According to the Jupyter blog here, it is now possible to embed interactive widgets in a static webpage:
Live interactive widgets can now be embedded into static web pages or blogs by inserting an html snippet containing the serialized widget state. This also works with custom widget libraries. See http://jupyter.org/embed-jupyter-widgets.html.
When I open the example above, in firefox or chrome, I get the interactive widgets alright!
However, if I create a new notebook with the same bit of python code, save the notebook as html, and then copy-paste the embeddable HTML snippet to render the interactive widgets, it is not working. At best I obtain an image of the widget state, but nothing interactive.
Has anyone managed to replicate the HTML page with interactive widgets? Is there something that I am missing?
Jupyter Notebook has support for many kinds of interactive outputs, including the ipywidgets ecosystem as well as many interactive visualization libraries.
The last option, Embed widgets , provides a dialog containing an HTML snippet which can be used to embed Jupyter interactive widgets into any web page. This HTML snippet is composed of multiple <script> tags: The first script tag loads a custom widget manager from the unpkg cdn.
We made Kyso for exactly this. You can embed a jupyter notebook into a website using kyso.io, and as long as the widgets are supported by BokehJS dashboard, the notebook will be interactive. Here is an example
PS. (disclaimer - I’m a founder of kyso)
It's been a long time since the question was asked but I will answer with today technology.
In order to embed interactive widgets you need a backend but there is a Project called MyBinder that can be used as a backend in the cloud for free. This was used as the foundation of a library called NBinteract, which can convert any notebook with interactive widgets in a single HTML webpage.
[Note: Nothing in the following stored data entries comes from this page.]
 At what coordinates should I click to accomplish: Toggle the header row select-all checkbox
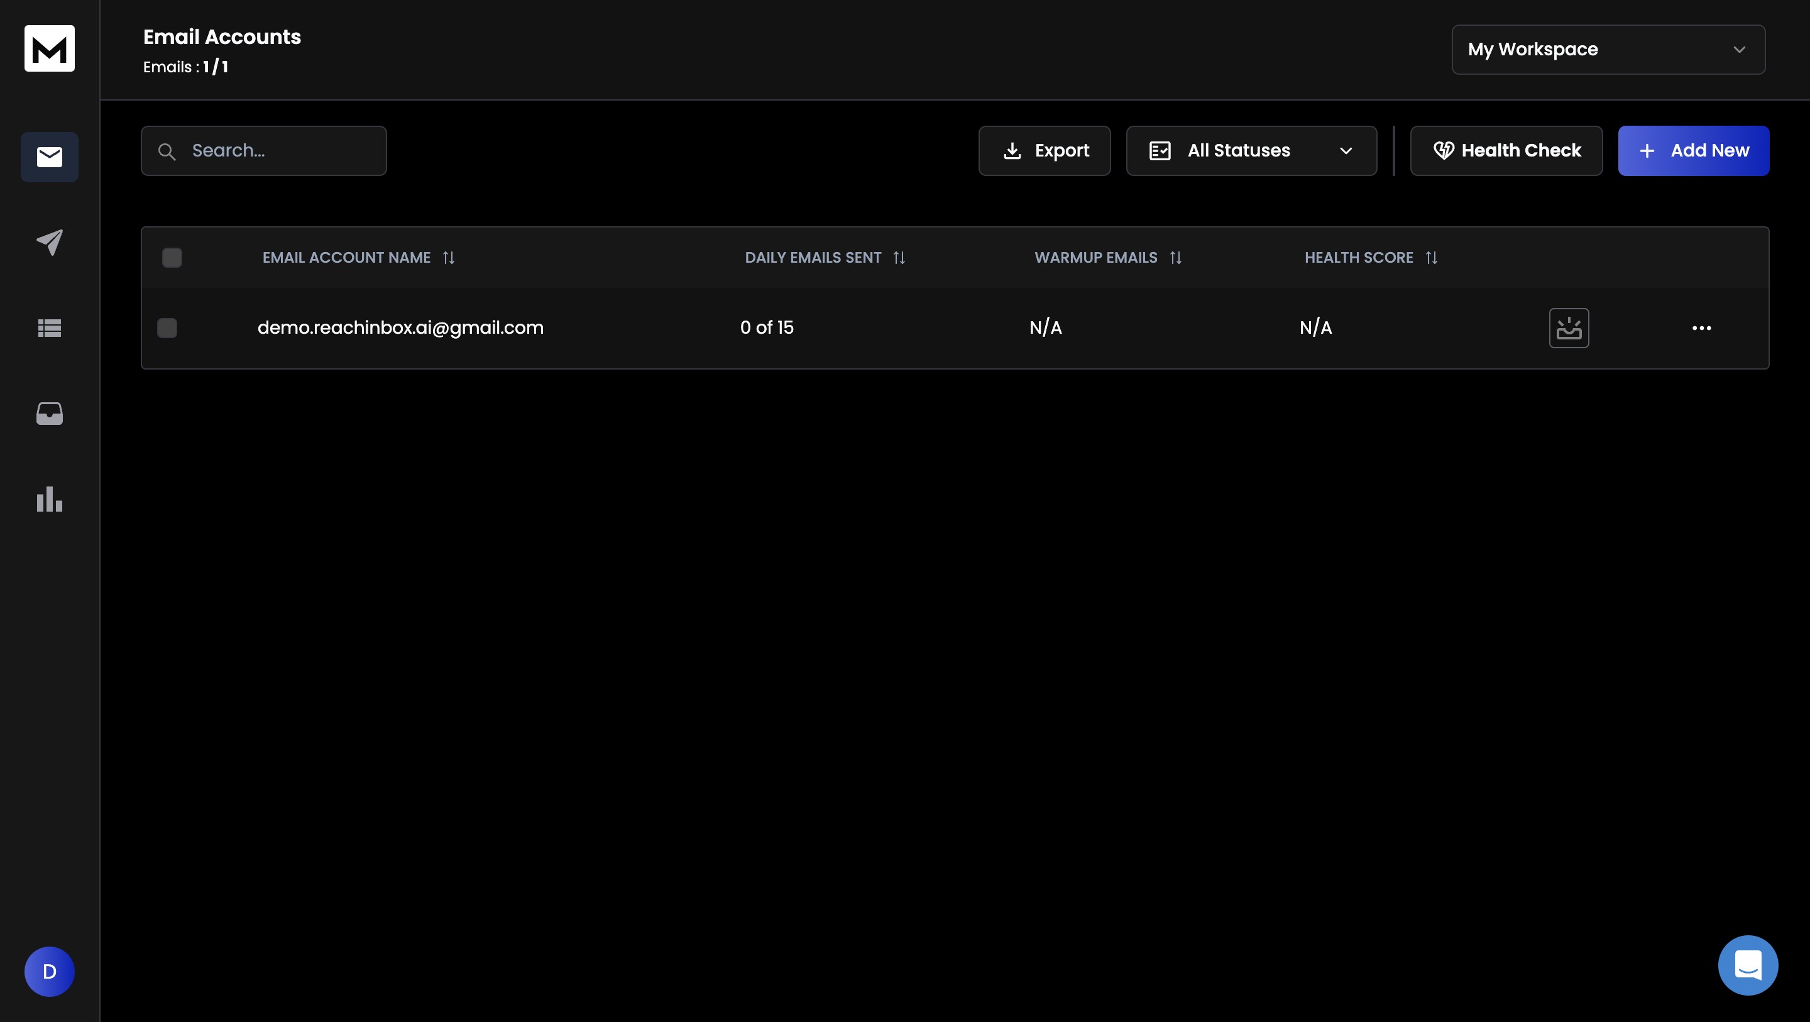tap(171, 257)
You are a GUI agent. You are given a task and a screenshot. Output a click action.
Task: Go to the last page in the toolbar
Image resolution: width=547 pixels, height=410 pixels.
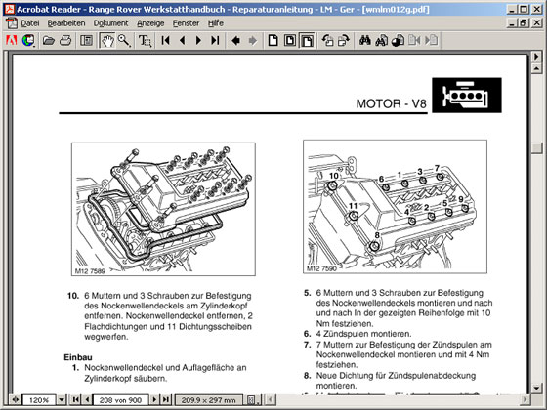[215, 41]
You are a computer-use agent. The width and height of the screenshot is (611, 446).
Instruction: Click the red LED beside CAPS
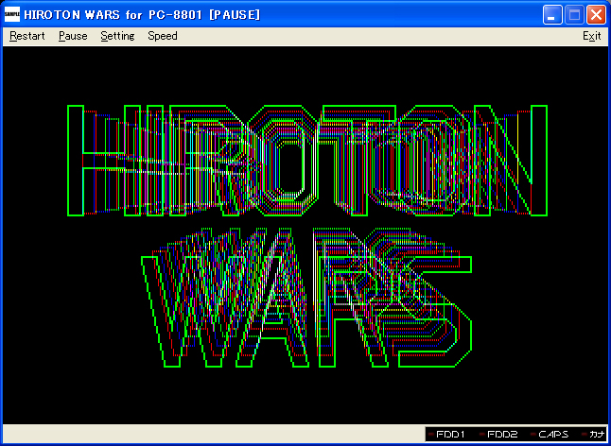(x=532, y=435)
These HTMLs load a script from a cdn and manage all the interaction with MyBinder by their own.
There are some examples in their website and I also published a post in my blog where I used this technology along with Dockerfile, ffmpeg, matplotlib, animations and interactive widgets. So I believe this approach is quite robust and flexible.
The official docs says you need a repo but I could manage to use gists instead and submited an issue in the main repo explaining how to do it.